What the Repository Actually Is

The anthropics/financial-services repository is an open-source reference implementation published by Anthropic. [anthropics/financial-services — GitHub] It is not a product, a managed service, or a model. It is a collection of working code patterns that show developers how to integrate Claude into financial-sector applications — the kind of applications where a wrong number, an unattributed claim, or a missing disclosure can carry regulatory and legal consequences.

Think of it as an opinionated starter kit that already handles the hard parts: connecting Claude to live data sources, keeping answers within regulatory guardrails, producing auditable tool-call chains, and structuring outputs that downstream systems can parse reliably.

Reference implementation def.

A reference implementation is a fully functional, working codebase that demonstrates a set of design patterns — not meant to be run as-is in production, but to be read, understood, adapted, and integrated. It trades production hardening (authentication, scaling, full error handling) for clarity of pattern.

Who this is for

The primary audience is a software engineer or ML engineer at a bank, asset manager, hedge fund, fintech, or insurance company who has been asked to build a Claude-powered feature and needs to know the right architectural patterns from the start — not just “does Claude work?” but “how do we build this in a way our legal and compliance teams will accept?”

Check your understanding

What is the anthropics/financial-services repository?

The Core Pattern: Tool Use for Live Financial Data

The most important pattern the repository demonstrates is function calling (also called tool use). Here is why it matters.

Claude, like every LLM, has a training data cutoff. It does not know today’s stock prices, your portfolio’s current composition, your firm’s proprietary risk metrics, or last quarter’s earnings. If you ask it these questions without tool use, it guesses — and guessing about financial data is dangerous.

Tool use changes this. You register a set of functions with the Claude API. When Claude determines it needs live data to answer the question honestly, it returns a structured function call instead of a prose answer. Your backend executes that function, returns the result, and Claude synthesises the final answer grounded in real data.

The anatomy of a tool call

The user asks: “What is the current yield on 10-year US Treasuries, and how does it compare to last quarter?”

Without tool use, Claude either refuses or guesses. With tool use:

  1. Claude returns { "name": "get_bond_yield", "arguments": { "instrument": "US10Y", "compare_to": "last_quarter" } }
  2. Your backend fetches the actual yield from your data provider.
  3. Claude receives the result and writes a response: “The 10-year Treasury is yielding 4.31%, up 18bps from last quarter’s 4.13%.”

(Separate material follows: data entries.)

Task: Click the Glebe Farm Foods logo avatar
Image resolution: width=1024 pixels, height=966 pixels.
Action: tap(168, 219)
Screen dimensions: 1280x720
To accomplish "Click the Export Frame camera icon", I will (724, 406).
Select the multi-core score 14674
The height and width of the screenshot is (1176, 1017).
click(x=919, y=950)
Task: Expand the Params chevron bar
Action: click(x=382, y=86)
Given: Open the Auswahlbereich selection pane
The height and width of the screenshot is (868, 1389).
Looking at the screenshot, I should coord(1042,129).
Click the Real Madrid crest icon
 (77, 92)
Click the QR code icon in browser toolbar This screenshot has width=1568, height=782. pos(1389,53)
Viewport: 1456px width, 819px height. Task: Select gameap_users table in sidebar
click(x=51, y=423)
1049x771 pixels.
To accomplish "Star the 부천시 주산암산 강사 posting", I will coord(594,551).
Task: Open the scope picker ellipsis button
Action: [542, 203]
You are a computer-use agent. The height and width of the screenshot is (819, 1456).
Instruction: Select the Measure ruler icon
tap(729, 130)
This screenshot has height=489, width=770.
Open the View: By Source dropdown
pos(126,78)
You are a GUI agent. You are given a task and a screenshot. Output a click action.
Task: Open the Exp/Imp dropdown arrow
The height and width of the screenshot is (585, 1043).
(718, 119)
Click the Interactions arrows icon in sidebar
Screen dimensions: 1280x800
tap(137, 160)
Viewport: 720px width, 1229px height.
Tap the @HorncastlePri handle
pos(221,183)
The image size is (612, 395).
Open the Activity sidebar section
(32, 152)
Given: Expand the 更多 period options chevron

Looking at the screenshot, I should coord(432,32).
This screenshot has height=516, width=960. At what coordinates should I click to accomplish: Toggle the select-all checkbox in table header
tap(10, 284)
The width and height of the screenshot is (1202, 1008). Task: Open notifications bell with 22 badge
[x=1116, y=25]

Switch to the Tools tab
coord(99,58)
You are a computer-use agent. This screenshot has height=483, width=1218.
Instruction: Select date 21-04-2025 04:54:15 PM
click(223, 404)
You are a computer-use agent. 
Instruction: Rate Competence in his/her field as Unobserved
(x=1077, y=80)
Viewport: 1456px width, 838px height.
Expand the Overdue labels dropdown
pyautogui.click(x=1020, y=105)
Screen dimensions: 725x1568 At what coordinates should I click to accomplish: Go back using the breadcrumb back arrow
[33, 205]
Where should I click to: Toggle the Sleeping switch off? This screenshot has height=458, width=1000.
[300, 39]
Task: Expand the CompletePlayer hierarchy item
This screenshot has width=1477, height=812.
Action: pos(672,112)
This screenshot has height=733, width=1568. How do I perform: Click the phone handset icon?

Every number is sourced from your data layer — none invented by the model.

Select a scenario to trace the full user → Claude → tool → result → answer cycle. Notice that Claude's decision to call a tool is explicit and logged — this is the auditable core of the pattern.

Common misconception

Claude looks up financial data automatically once you connect it to the internet.

What's actually true

Claude does not have autonomous internet access. Tool use is explicit and developer-controlled. You define exactly which functions Claude may call, with which argument shapes, and your backend executes them. Claude never makes an HTTP request itself — it returns a structured request that you fulfill. This means the data access layer remains entirely under your control, which is what compliance and security teams require.

Check your understanding

Why does tool use matter more for financial applications than for a general-purpose assistant?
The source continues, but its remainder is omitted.